As an initial matter, the Commissioner insists that the March 11 Assessment does not constitute a treating source opinion because Ms. Price, rather than Dr. Thakuria, "filled in the assessment form." (See Resp. to Objections at 6 [ECF No. 19].) The Court disagrees. The Commissioner cites Social Security Ruling ("SSR") 96-2p, 1996 WL 374188, at *2 (July 2, 1996), for the proposition that an ALJ is not permitted to assign controlling weight "to the portion of the assessment the case manager or social worker completed." (Resp. to Objections at 6.) But SSR 96-2p stands for no such proposition. The Ruling simply indicates that an opinion "must be a 'medical opinion'" and that it "must come from a 'treating source,' as defined in 20 CFR 404.1502 and 416.902." SSR 96-2p, at *2. The Ruling does not distinguish between opinions filled out and signed by a treating psychiatrist and opinions filled out by a social worker and then signed—and thus adopted—by a treating psychiatrist. See id. The March 11 Assessment is a treating source opinion.
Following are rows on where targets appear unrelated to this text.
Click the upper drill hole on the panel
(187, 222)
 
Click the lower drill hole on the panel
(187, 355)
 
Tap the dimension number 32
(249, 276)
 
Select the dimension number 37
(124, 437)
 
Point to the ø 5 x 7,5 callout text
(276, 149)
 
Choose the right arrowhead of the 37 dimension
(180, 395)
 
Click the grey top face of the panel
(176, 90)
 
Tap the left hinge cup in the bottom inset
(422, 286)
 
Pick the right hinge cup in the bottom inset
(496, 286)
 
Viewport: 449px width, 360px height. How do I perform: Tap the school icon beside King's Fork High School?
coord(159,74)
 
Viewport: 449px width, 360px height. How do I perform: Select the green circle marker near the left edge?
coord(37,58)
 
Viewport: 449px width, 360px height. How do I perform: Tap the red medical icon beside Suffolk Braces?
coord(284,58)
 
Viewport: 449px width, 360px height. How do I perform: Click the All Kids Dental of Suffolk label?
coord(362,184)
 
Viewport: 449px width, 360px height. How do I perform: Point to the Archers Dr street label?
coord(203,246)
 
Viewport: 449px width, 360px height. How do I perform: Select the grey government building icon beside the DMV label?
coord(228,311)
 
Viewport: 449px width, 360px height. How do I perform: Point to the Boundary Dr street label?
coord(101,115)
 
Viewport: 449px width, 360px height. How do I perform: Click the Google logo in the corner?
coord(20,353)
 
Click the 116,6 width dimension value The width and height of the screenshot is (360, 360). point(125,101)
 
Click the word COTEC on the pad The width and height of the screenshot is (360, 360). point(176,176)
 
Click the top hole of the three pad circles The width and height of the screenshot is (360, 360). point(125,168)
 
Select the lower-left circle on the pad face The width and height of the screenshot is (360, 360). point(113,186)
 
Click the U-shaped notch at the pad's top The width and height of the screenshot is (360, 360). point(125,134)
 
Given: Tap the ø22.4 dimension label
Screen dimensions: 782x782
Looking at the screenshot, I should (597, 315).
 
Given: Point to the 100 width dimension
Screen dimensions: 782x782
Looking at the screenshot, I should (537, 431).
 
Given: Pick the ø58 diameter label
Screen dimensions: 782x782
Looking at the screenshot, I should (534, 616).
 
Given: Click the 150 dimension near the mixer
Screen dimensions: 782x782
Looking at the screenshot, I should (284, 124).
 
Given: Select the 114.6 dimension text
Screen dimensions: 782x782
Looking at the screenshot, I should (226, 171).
In assigning "little weight" to the March 11 Assessment, the ALJ offered the following explanation:

In March 2014, Paraja Thakuria, M.D., and Ms. Price indicated that the claimant had marked mental work-related limitations (Exhibit 11F). Dr. Thakuria opined that stressors could make the claimant agitated, verbally hostile or physically aggressive (Exhibit 11F at 2). Remarkably, the opinion made no mention of polysubstance abuse, despite the evidence of a substantial history of
polysubstance abuse. Similarly, Ms. Price testified that she was unaware of the claimant's marijuana use despite it being documented in the treatment record.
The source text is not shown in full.